Reading text —
_ _ _ _ _ _ _

My call on shanghai has almost been prophetic and the index have corrected severely. I still maintain my bearish view on Shanghai but I think at this point risk reward is very favorable for taking a long trade on Shanghai Composite.  CMP of Shanghai is 2027. Traders can go long on Shanghai with a stop loss of 1980 and target of 2200.

I won’t be bullish on Shanghai composite unless it breaks convincingly above 2200 levels. I am expecting that after a pull back upto 2200 Shanghai composite will resume its downtrend and will break below 2000 levels. Target in that case would be 1800, and 1700.


Shanghai Composite - Weekly Chart


Also S&P 500 pulled back sharply as expected in my previous post on 16th November. 
  
Some thoughts on Macro Economic Analysis
Equity market index are said to be leading indicator for predicting economy.  I have seen that most of the time macro economist fails to predict economy on the basis macro economic analysis, especially when economy swings from pessimism to optimism and vice versa.  In any downturn stock index are the first to move up (down) while macro economic data improves (worsen) with a lag of 6 – 12 months. Therefore if we are able to predict (with some degree of certainty) the movement of index it should serve as an adequate indication of economic condition which ought to prevail few months down the line.

Hence an accurate forecast (with use of technical analysis) can give us insight not only about index movement but also about interest rate, currency, geo politics, and mood of people in an economy. I have used index forecast successfully in ascertaining macro economic conditions twice in case of India and China.

My post on Indian markets written on 30th November 2010 gave sufficient indication that Indian economy will worsen even when IMF was projecting that Indian GDP will grow by 9.4%. Similarly my post on China on 16th June gave ample indication that deceleration of economic growth in China will be faster than expected. In both cases macro economist and market strategist have lagged the market substantially. Also in both cases they refused to believe enormity of down turn until data got negative but by that time Indexes have already lost 20% – 25% in both markets.

_ _ _ _ _ _ _

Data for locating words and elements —
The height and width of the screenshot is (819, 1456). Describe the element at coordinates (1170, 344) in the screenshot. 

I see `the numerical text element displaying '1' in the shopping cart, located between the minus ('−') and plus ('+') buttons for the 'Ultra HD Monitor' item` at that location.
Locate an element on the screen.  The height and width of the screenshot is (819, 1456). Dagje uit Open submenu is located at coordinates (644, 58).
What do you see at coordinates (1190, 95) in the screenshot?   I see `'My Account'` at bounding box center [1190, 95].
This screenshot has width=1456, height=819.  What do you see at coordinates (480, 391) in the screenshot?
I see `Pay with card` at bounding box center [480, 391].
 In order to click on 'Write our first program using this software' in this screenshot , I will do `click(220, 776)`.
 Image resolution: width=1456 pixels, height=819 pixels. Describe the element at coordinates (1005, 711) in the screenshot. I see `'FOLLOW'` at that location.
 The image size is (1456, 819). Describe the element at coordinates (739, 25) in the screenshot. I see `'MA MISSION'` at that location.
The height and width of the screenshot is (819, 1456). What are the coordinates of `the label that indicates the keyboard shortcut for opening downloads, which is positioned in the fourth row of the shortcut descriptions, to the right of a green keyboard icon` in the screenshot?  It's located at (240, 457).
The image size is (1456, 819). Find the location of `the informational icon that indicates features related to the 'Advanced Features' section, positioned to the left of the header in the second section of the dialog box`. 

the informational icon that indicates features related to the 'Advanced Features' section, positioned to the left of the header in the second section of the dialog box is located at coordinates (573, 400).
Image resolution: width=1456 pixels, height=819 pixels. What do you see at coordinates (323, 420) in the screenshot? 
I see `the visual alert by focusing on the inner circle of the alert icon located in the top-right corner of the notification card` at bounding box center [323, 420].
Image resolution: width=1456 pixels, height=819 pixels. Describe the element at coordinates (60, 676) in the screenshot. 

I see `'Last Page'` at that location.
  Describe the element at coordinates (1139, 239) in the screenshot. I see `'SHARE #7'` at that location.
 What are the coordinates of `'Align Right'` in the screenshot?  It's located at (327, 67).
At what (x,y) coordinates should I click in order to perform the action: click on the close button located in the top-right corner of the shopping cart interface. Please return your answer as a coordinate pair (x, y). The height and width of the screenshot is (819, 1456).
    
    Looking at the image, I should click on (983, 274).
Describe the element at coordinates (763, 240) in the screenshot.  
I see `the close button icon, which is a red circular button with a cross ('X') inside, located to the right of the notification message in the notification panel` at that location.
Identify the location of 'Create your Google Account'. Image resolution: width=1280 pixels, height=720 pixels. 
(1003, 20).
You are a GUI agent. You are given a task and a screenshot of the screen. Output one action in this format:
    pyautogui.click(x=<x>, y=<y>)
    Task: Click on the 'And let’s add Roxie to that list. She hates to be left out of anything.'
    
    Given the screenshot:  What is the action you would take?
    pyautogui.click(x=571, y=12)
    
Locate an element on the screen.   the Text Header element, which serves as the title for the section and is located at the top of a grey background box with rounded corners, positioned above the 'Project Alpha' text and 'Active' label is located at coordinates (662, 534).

_ _ _ _ _ _ _

Short task A — Copy the market commentary starting at "Shanghai Composite - Weekly" and ending at "down the line.", substituting "early signal" for "leading indicator".
Short task B — Pick up the market commentary on the Shanghai Composite and carry it on from its final sentence.
These rows have no connection to the market commentary.

Final answer A —
Shanghai Composite - Weekly Chart


Also S&P 500 pulled back sharply as expected in my previous post on 16th November. 
  
Some thoughts on Macro Economic Analysis
Equity market index are said to be early signal for predicting economy.  I have seen that most of the time macro economist fails to predict economy on the basis macro economic analysis, especially when economy swings from pessimism to optimism and vice versa.  In any downturn stock index are the first to move up (down) while macro economic data improves (worsen) with a lag of 6 – 12 months. Therefore if we are able to predict (with some degree of certainty) the movement of index it should serve as an adequate indication of economic condition which ought to prevail few months down the line.

Final answer B —
I have always believed that technical analysis is useful not only in forecasting price of index of stocks but also helps in predicting the direction of macroeconomic data (circumstance) in the future. When technical analysis is used in tandem with fundamental analysis and macro economic analysis to arrive at conclusion  the probability of predicting correct trend increases manifold.

Friday, November 16, 2012

Tech Musings


Harold Wilson said a week is a long time in politics, something similar would be very apt for stock markets as well. While I am writing this post S&P500 is trading at 1345 almost 100 points lower than it was on 21st October 2012. As readers may remember I alerted them towards the break down in S&P on 21st October S&P500 which seemed invincible few weeks back has corrected almost 100 points without any sign of retracement. The current state of market is very fragile due to steroids (monetary easing) given by central bank and this fragility will persist. The problem with this state of market is that it doesn’t give exit option to trapped traders and investors.

I am seriously expecting and hoping (although hope is one of the worst enemy of a trader) that S&P500 won’t close the current month at these levels. As per my chart reading if S&P500 fails to pull back and close above 1360 markets may be in for a deeper correction.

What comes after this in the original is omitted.